Question: Why do restaurants charge higher prices for drink than food?

Readers Questions – why do restaurant charge different prices, for instance high price for water and reasonable price for food?

‘Serve them a drink before they can blink’ – this is what I remember learning when I worked in a Little Chef. We were taught to waste no opportunity to sell extras – drinks, water, desserts. ‘Would you like onion rings with that’ e.t.c

Even before being an economist, I got the impression that if restaurants just served food, they would soon go out of business. It seemed to be on desserts and drinks that restaurants made the most attractive profit margins.

When you are considering which Restaurant to visit, you will instinctively look at the price of food, the price of meals.
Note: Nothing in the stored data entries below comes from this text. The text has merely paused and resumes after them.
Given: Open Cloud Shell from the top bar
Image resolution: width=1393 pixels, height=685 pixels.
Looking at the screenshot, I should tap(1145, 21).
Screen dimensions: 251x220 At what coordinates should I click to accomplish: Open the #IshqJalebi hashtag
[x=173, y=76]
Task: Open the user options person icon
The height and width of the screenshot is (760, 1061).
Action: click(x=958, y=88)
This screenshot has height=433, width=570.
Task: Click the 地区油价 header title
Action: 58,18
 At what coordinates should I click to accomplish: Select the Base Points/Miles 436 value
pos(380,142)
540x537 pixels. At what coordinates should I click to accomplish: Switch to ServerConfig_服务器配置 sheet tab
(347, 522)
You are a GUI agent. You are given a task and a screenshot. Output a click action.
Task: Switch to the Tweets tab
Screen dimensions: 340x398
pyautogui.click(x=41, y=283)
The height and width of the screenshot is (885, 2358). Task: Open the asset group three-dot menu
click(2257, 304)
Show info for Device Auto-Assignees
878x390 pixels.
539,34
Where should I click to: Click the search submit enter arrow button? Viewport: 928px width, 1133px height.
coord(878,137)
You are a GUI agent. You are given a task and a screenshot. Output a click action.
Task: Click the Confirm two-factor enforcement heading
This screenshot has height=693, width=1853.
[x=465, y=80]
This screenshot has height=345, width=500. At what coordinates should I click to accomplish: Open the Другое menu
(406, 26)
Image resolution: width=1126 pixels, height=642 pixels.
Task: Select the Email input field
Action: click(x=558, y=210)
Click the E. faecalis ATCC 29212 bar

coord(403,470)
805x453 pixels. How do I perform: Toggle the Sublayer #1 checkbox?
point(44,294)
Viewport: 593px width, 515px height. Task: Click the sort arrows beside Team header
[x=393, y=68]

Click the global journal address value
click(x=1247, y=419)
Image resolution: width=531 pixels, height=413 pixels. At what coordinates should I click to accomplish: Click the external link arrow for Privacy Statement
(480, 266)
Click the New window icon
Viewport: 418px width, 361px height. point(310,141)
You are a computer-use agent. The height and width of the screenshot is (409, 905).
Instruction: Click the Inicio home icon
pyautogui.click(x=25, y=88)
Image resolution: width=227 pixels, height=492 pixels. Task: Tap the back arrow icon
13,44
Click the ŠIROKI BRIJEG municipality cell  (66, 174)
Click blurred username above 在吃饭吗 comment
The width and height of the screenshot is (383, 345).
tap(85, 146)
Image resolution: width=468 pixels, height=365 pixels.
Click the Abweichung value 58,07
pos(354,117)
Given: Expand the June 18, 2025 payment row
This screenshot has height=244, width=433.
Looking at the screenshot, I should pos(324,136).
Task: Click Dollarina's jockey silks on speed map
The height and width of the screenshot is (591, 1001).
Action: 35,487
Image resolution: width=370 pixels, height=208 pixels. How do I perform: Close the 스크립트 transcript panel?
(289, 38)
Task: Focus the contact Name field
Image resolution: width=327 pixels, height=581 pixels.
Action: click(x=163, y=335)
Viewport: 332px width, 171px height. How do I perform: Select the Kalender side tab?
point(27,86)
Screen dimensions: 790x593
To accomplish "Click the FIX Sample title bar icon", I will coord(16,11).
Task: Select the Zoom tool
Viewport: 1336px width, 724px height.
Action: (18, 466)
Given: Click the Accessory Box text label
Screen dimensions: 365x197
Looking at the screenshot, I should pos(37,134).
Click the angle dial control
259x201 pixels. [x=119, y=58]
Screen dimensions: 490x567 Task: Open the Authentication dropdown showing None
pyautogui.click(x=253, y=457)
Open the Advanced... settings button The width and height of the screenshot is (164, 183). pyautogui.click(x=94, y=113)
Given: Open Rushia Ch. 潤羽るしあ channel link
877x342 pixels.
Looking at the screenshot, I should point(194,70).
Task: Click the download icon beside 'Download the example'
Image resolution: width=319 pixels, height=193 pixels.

For example, you may have a budget of £10 a meal. If the food is good value, you will go. Yet, when you’ve come out of the restaurant, you’ve ended up paying £20 – because you also bought a dessert and two drinks.

The profit margin on food may be say 10%, the profit margin on drinks may be say 50%.

If the restaurant did it the other way round and made meals more expensive and drinks cheaper, would it get more customers? It is most likely it would get less.

Another way of looking at it is that restaurants are fairly competitive (maybe the model of monopolistic competition) would be fairly appropriate. Anyway, if all the other restaurants are charging £3 for drinks, there isn’t much incentive to undercut them.

You can see this pricing strategy in many other types of business.

  • Petrol stations – where the profit margin on petrol is very thin, they make more on selling snacks in the shop.
  • Printers and Ink. Cheap Printers, then very expensive compatable ink. (Why is printer ink so expensive)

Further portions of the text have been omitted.